### [Exercise prompt]
What number of lines in the entries below include the string "computer"? Respond with that number alone.

[Extracted material]

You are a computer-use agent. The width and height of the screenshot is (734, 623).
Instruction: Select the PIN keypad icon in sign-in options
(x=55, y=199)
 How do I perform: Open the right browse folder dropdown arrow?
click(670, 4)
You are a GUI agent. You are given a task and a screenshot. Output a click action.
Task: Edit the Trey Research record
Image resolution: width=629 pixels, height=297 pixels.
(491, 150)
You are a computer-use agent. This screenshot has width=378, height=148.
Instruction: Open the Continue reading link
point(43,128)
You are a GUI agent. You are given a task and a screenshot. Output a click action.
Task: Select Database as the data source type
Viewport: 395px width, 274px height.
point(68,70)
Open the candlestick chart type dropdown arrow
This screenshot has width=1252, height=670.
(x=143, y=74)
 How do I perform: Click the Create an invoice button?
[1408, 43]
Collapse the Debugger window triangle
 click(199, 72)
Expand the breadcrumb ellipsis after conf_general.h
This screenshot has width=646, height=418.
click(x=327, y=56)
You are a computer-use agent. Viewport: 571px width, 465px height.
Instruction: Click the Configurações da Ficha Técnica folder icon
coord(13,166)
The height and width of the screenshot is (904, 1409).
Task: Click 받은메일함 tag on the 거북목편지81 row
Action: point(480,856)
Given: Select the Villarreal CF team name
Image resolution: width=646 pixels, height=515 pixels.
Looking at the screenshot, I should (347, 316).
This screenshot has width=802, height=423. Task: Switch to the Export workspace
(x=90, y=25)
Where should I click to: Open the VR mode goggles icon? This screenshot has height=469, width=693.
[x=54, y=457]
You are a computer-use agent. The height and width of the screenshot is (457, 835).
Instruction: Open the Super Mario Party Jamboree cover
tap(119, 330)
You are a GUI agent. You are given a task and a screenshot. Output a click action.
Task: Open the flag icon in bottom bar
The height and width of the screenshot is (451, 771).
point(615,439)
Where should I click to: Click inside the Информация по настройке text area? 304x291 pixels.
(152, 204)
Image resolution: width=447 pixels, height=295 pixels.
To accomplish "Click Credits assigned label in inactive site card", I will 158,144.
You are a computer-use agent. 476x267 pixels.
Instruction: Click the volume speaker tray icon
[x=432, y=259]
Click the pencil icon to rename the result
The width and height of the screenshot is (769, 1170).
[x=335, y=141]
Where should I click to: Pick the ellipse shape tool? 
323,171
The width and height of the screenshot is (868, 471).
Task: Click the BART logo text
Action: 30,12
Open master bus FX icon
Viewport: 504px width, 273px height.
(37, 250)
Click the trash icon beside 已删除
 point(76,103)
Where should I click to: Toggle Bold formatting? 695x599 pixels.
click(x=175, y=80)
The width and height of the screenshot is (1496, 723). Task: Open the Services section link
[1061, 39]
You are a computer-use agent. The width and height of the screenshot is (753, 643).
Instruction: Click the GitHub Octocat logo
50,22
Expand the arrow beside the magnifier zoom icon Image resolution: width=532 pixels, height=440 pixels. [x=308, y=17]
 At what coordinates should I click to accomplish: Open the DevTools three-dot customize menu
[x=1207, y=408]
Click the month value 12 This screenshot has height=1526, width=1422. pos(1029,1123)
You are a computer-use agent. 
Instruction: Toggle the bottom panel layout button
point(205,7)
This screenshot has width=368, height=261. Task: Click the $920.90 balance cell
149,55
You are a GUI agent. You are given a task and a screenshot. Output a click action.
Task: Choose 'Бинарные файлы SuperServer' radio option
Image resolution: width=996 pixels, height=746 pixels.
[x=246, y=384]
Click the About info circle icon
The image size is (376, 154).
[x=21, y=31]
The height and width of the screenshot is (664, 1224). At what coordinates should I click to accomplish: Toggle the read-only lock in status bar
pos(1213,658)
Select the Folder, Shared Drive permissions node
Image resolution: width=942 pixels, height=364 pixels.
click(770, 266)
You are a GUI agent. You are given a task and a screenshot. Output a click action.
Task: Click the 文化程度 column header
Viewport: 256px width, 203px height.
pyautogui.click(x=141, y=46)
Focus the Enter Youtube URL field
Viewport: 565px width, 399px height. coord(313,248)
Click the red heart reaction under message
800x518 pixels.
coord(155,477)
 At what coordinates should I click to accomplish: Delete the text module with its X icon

[/Extracted material]

### [Solution]
7